### REQUIREMENT
Rewrite every line of the items below as one numbered list, leaving out blank lines and the pictures.

### GIVEN RECORDS

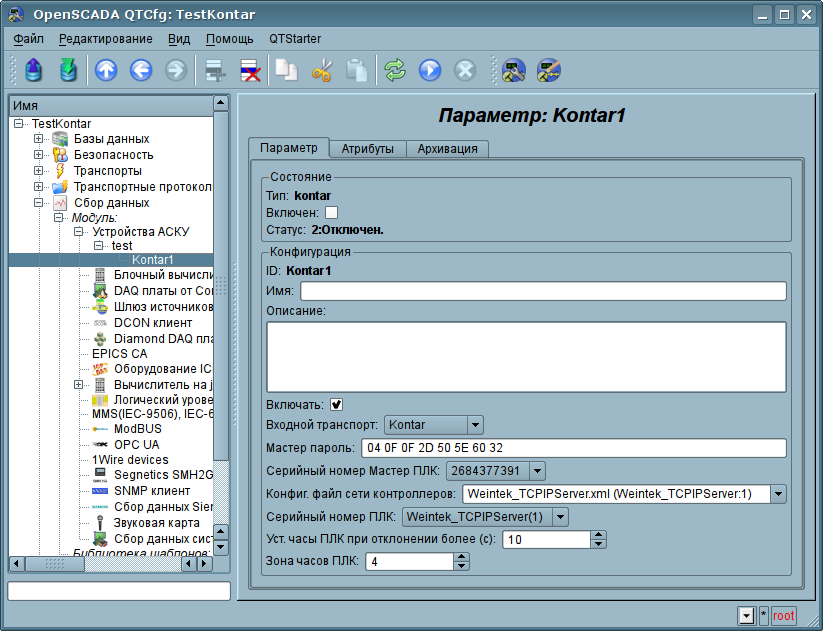Screen dimensions: 823x631
Task: Toggle the Включен checkbox in Состояние
Action: (x=332, y=212)
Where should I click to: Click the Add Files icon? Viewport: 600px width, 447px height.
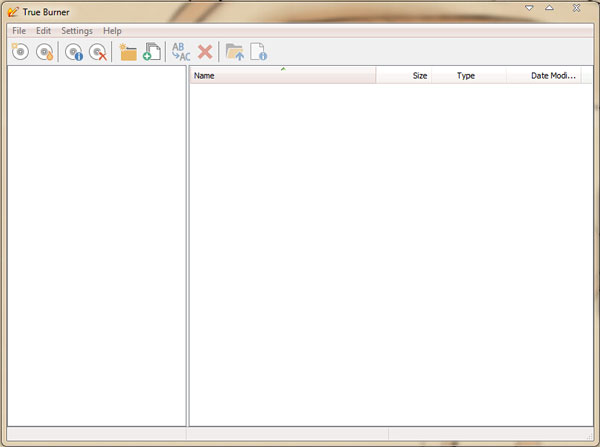click(152, 52)
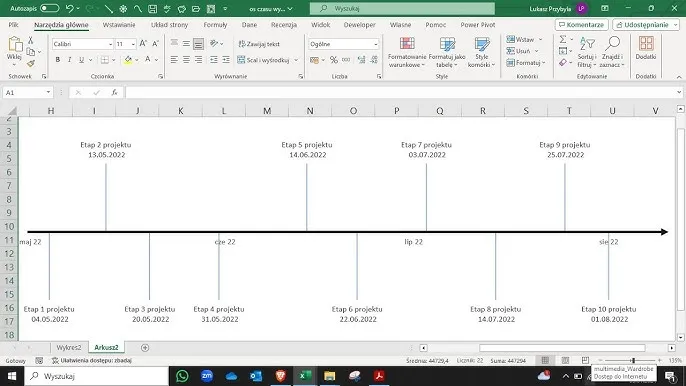The height and width of the screenshot is (386, 686).
Task: Open the Wstawianie ribbon tab
Action: (119, 25)
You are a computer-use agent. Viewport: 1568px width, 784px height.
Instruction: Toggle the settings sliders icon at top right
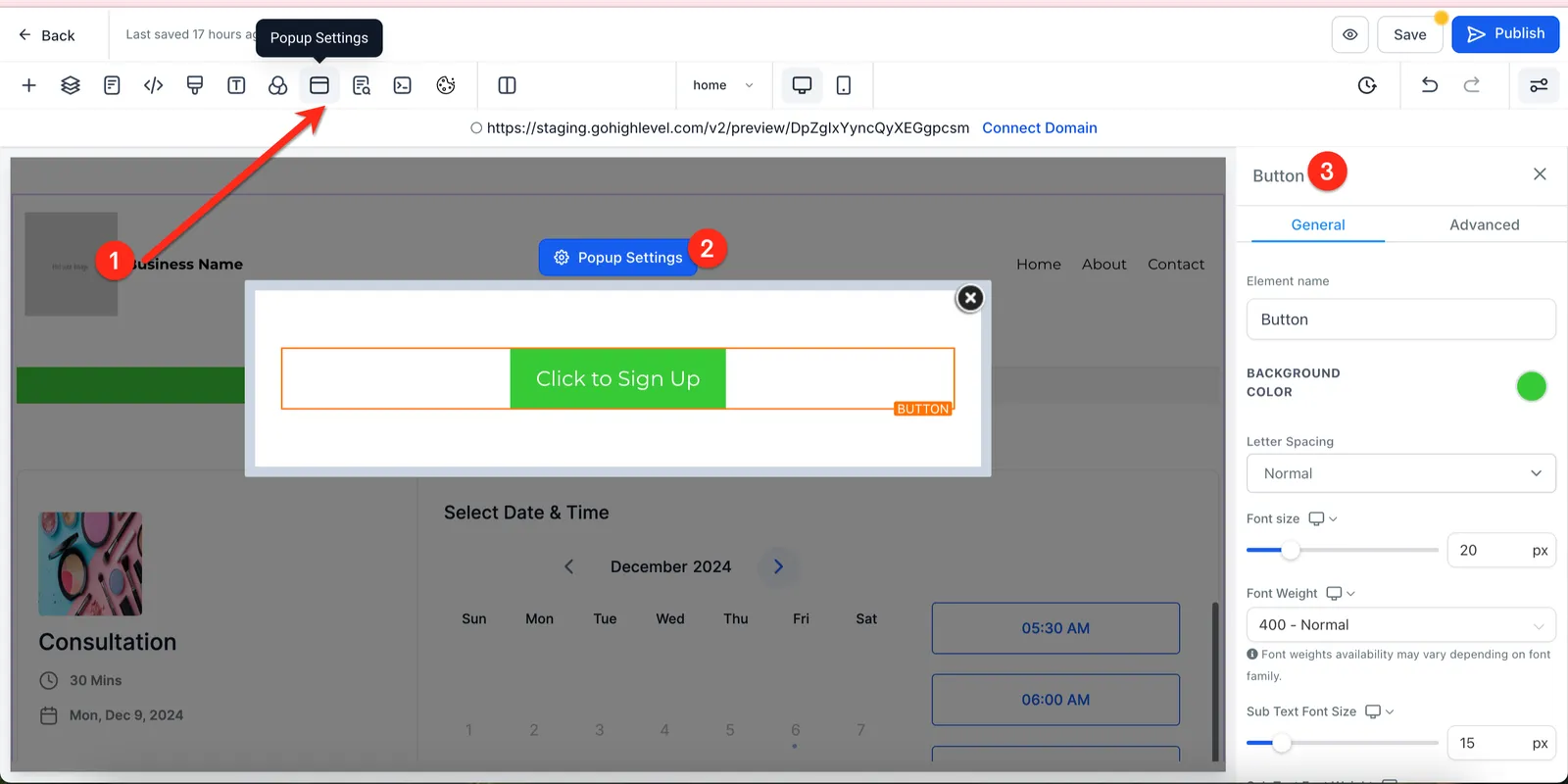pyautogui.click(x=1539, y=85)
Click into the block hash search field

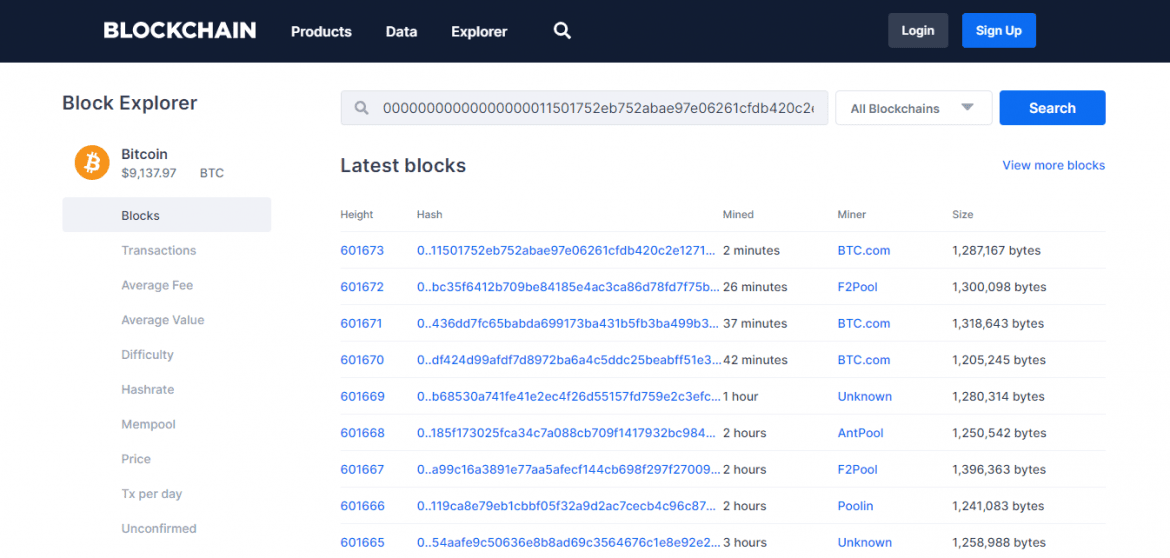pyautogui.click(x=597, y=108)
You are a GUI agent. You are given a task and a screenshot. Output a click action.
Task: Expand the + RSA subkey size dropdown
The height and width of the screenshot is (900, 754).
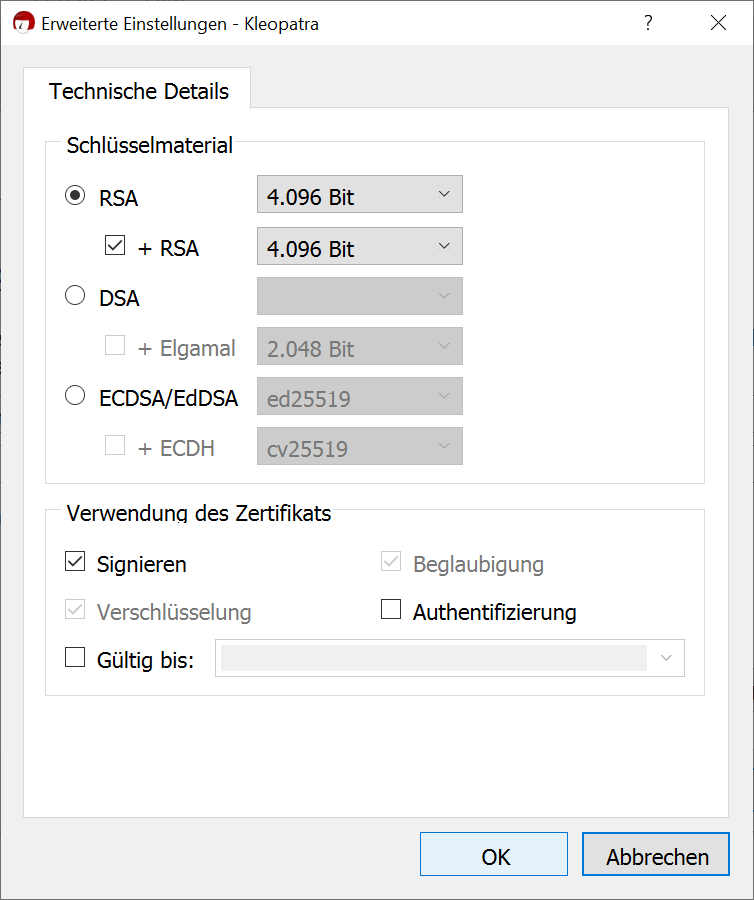point(360,246)
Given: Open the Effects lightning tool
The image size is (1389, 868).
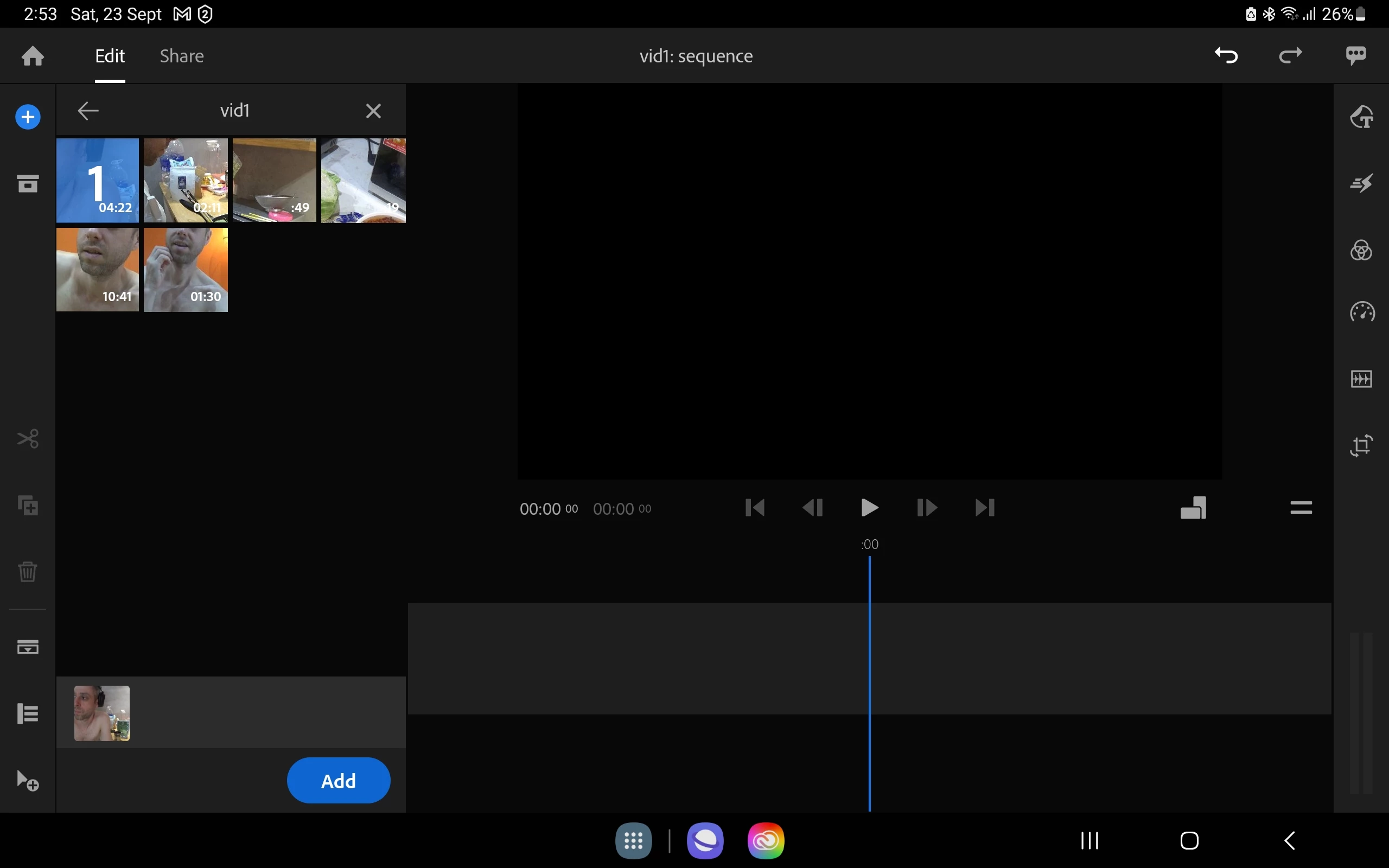Looking at the screenshot, I should tap(1361, 184).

### THE RESULT
1. Screen dimensions: 823x631
2. Task: Toggle the Включен checkbox in Состояние
3. Action: (x=332, y=212)
4. Where should I click to: Click the Add Files icon? Viewport: 600px width, 447px height.
5. click(152, 52)
6. The height and width of the screenshot is (386, 686).
7. Task: Open the Wstawianie ribbon tab
8. Action: (119, 25)
9. You are a computer-use agent. Viewport: 1568px width, 784px height.
10. Instruction: Toggle the settings sliders icon at top right
11. pyautogui.click(x=1539, y=85)
12. Click into the block hash search field
13. pyautogui.click(x=597, y=108)
14. You are a GUI agent. You are given a task and a screenshot. Output a click action.
15. Task: Expand the + RSA subkey size dropdown
16. The height and width of the screenshot is (900, 754).
17. point(360,246)
18. Given: Open the Effects lightning tool
19. The image size is (1389, 868).
20. Looking at the screenshot, I should tap(1361, 184).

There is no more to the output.